The fact that you are doing well most of the time demonstrates that you are coping but have periods of intense stress, so give yourself some more credit. What helps me is to remind myself that I am free to reverse course any time. That is an option that is always there for you but up till now you have chosen not to take it. Remind yourself why you haven't and know that lifeboat is there if the ship is really going down. I am a MtFtM since 2006 . I still take a bit of the E as a reminder that my if I wanted too, all I have to to is change my clothes. I lived en femme for 20 years prior to detrans. The dysophoria has never gone away. I expect it never will. It's part of who I am. You will die soon enough so forget suicide, though I should cop to the fact that I have never considered it an option. Hang with us and see how the story ends. Suicide is a spoiler 🤔
I once bought a book titled "Fall Down Seven Times, Get Up Eight." It is about Autism, but I liked the title. At the risk of sounding callous, but maybe it might make you smile just a little bit. We all are going to die someday. That's the only thing that is really on anyone's bucket list. Don't kill yourself. Death will come soon enough.
Think of ALL the shoulda/coulda things. Every moment of your past is full of them. There are an infinite number of possible outcomes for every coming second of your future. An infinite number of butterflies flapping their wings. Right now, something is happening somewhere that will affect your future and it might be pretty cool.
I went to bed one day and didn't get up for a year. Anxiety, despair, misery, all those feelings are being felt by billions of people all over this sad little planet right now. We're all in it together. Does it help knowing that you are not alone? Probably not. But it sure is interesting.
Staying grounded? Can't help you there I'm crazy. It's only gravity that keeps me grounded.
You will always be you. You were you before the war. No soldier who comes back is ever the same. But YOU survived. YOU know what war I am talking about. You are a veteran baby. There a lots of us here on this sub. We know the horrors of the battlefield. We survived, but we'll never be the same.
I love you little sister.
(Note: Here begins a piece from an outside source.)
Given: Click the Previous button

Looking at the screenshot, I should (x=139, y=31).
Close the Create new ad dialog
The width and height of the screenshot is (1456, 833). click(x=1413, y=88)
That's no bullshit. I really do love you. We fought together, we happy few, we band of brothers/sisters.
No no no! Give it a chance before we start talking about changing it. My anxiety level about posting certain things here has already gone down. Parents tend to post comments that have nothing to do with parenting, just out of wanting to be helpful.
Thank you volatile type. I am surprised by all the down votes. I suspect that there are many like myself among the nonop MtFtMs. I was what all tranny chasers wanted...wanted to use. I didn't care when I was younger but after awhile I wanted real relationship. And I learned that was never going to happen. Makes me wonder sometimes if I should have been a prostitute. As I got older I started hating the chasers. I couldn't do the gay male thing because no way I could fuck a Man you know where...and every gay man I ever knew wanted that. Even the chasers wanted that, but I could always refuse and I did refuse. Then I got old and gave up.
Thank you for your insights. I didn't like what I perceived men to be and what I believed I was being groomed for when I was a teenage boy. I never wanted my father's life and my father was/is the finest man I have ever known. Had I had the confidence that I could ever be half the man he was/is things might have been different. But when I looked inside myself, I never found those qualities in me. Sometimes I think I was in love with my daddy and jealous of mommy. That's some weird shit I know. I wanted to be loved by a man the way my father loved/s my mother. Thanks again.